Of the original church there is no trace but the present fabric, with the unusual form of nave and chancel separated by a central tower without transepts, is no doubt based on the Norman plan. At the beginning of the 13th century, the church and manor constituted a provostship of Wells with the provost having a house in Winsham. By 1234, because the Winsham lands were insufficient to maintain a provost, it was united with the provostship of Combe St Nicholas.
It was probably at this time that the chancel was extended to its present size - evidenced by the slim, pointed Early English Gothic lancet windows. Since the chancel was the responsibility of the church while the nave was the responsibility of the parish, it is unlikely that the nave was extended at the same time. The chancel continued to be altered throughout the 13th and early 14th centuries as can be seen by the elaborate tracery of two other windows in the Decorated Gothic style.
In 1348, plague, the "Black Death", reached England through Weymouth and recent research confirms that about a third of the population of the known world perished. 50% of beneficed clergy in Somerset died between October 1348 and April 1349. Overshadowing the second half of the 14th century, the aftermath of the Black Death saw little in the way of building works - not only had the country lost many of its skilled artisans and builders but the high cost of the remaining workforce was prohibitive for most recovering parishes.
The 15th century saw a remodelling of the church fabric in the Perpendicular Gothic style - showing today in the heightened central tower, the ornate wagon roof of the nave together with the large nave windows, the font and the almost unique tympanum panel depicting the Crucifixion.
The nave is entered through the south porch with a good 15th century wagon roof. The detached vestry was built in 1929. The west window of the nave is in the Curvilinear form of Decorated Gothic style with simple recurving tracery and probably dates the nave to the early- to mid-14th century. The other windows are later Perpendicular insertions of the 15th century. The west door has been made into a window recently. A tiny hagioscope, or squint, in the south pillar of the tower suggests a former south side altar in the nave. Above where this altar would have been, the blocked rood loft doorway is visible. The wagon roof, probably dating to the 15th century alterations, is ceiled with contrasting structural members and has some fine gilded bosses including a Tudor Rose and a portcullis. The Jacobean pulpit is octagonal with double Ionic columns at each angle with arabesque decoration to the panels. The font is Perpendicular with quatrefoil decoration, cusping below and panelling to the stem.
The internal base of the tower was probably heightened as part of the 15th century alterations when the present Perpendicular arches were inserted but the corbel heads in the chancel are much earlier. The tympanum panel is described above.
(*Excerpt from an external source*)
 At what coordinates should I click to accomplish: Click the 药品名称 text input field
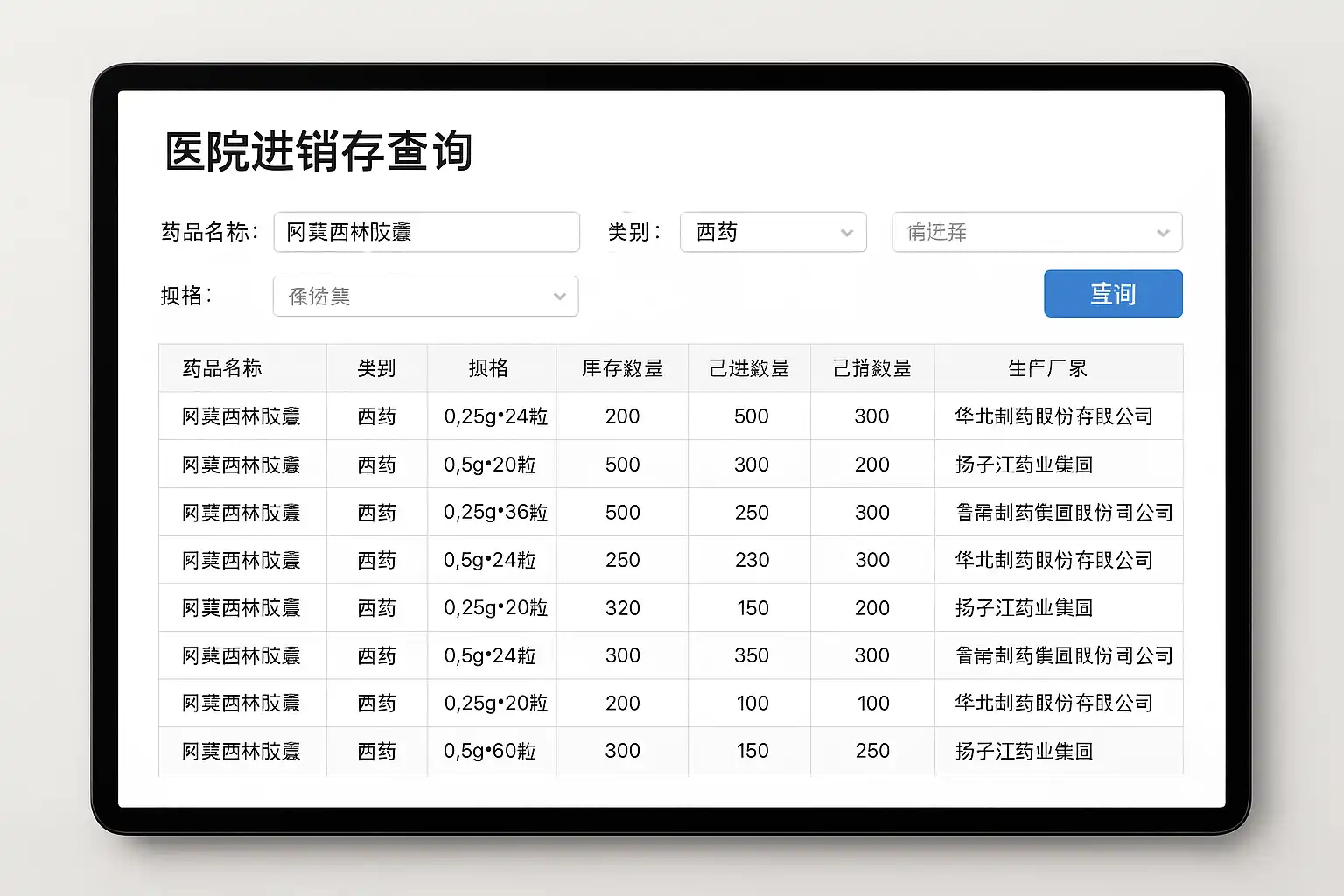(x=426, y=232)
The oak rood screen is just pre-Reformation and probably dates to the late 1520's or early 1530's and is similar in style to other early 16th century church carving in the district. It is constructed with four-light side sections with the central mullions extending to the apex. The lower panels are carved both sides with mainly foliage work but also included are a stag and a falcon on its nest of sticks. The latter was the heraldic badge of Henry VII’s sister-in-law, Katherine, the Countess of Devon. The screen has seen much restoration.
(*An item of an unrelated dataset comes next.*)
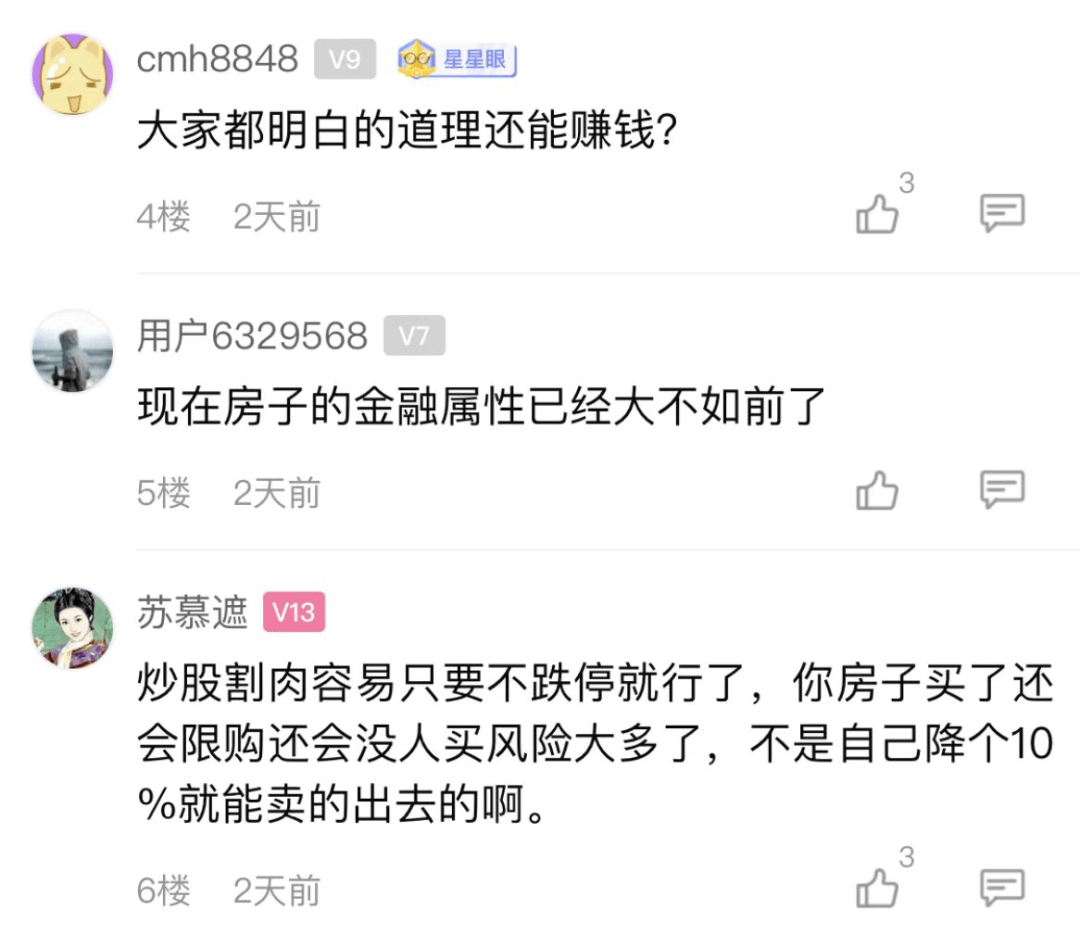Image resolution: width=1080 pixels, height=947 pixels.
Task: Reply to cmh8848's comment
Action: 1001,213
Remarkably off-set from the rest of the church, even for the "wry-neck" style, the chancel has simple Early English lancet windows of the 13th century and later Decorated style windows with simple tracery of the 14th century. The east window is Victorian (1880) as is the reredos by Hems of Exeter (1873). The displayed copy of Foxe’s "Book of Martyrs" would, in the late 16th century, have been chained to its desk.
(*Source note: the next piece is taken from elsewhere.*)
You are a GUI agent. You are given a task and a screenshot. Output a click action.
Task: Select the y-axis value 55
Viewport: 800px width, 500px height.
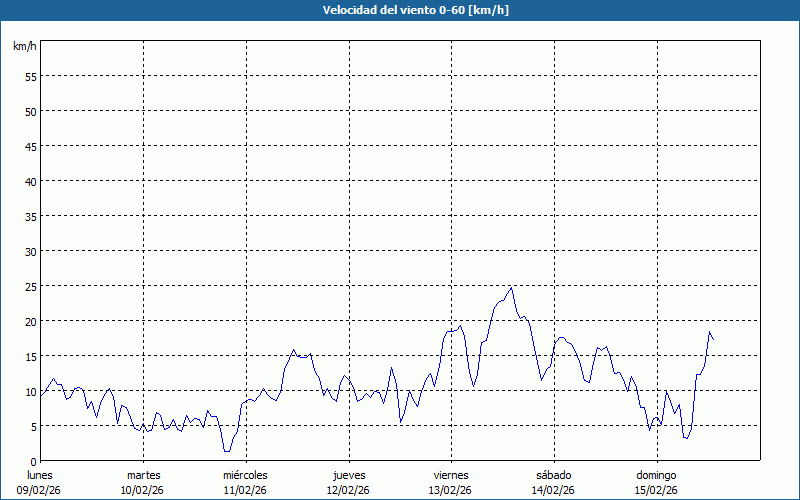pos(31,76)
The three stage tower is Perpendicular, although a lancet window to the east elevation of the second stage shows the earlier construction of the tower base. The tower is plain with a fine embattled parapet and a higher south-west octagonal stair turret, again embattled.
The single two-light bell openings, in the Perpendicular Gothic style are louvered.
The tower has a peal of eight bells, re-hung in 1894 when five of the bells were new. The fifth dates from 1875, the seventh from 1720. The 13cwt tenor dates to 1583.
The Tympanum or Rood Screen is displayed within the tower base-cum-ringing chamber. The following plaques are displayed below:
The paper entitled ‘The Tympanum or the Rood Screen, as surviving at Winsham Church’, was presented to the Somersetshire Archaeological and Natural History Society’s visit to Chard in 1903, by Mr F.Bligh Bond, F.R.I.B.A, and was recorded in the Society’s Proceedings. It came to my notice when a relative gave my wife a copy of the year’s proceedings in bound form, which he had found in a second hand bookshop for a few pence. It was the practice of the Society to select each year a different Somersetshire town in which to hold their annual meeting, and then stay for a few days to visit the local sites of interest. It is recorded that the Annual meeting was held in the Assembly Room of the George Hotel and well attended. Afterwards the gathering was entertained to luncheon at the Corn Exchange, nicely decorated for the occasion, by the Mayor and Corporation of Chard. The gathering numbered some 150.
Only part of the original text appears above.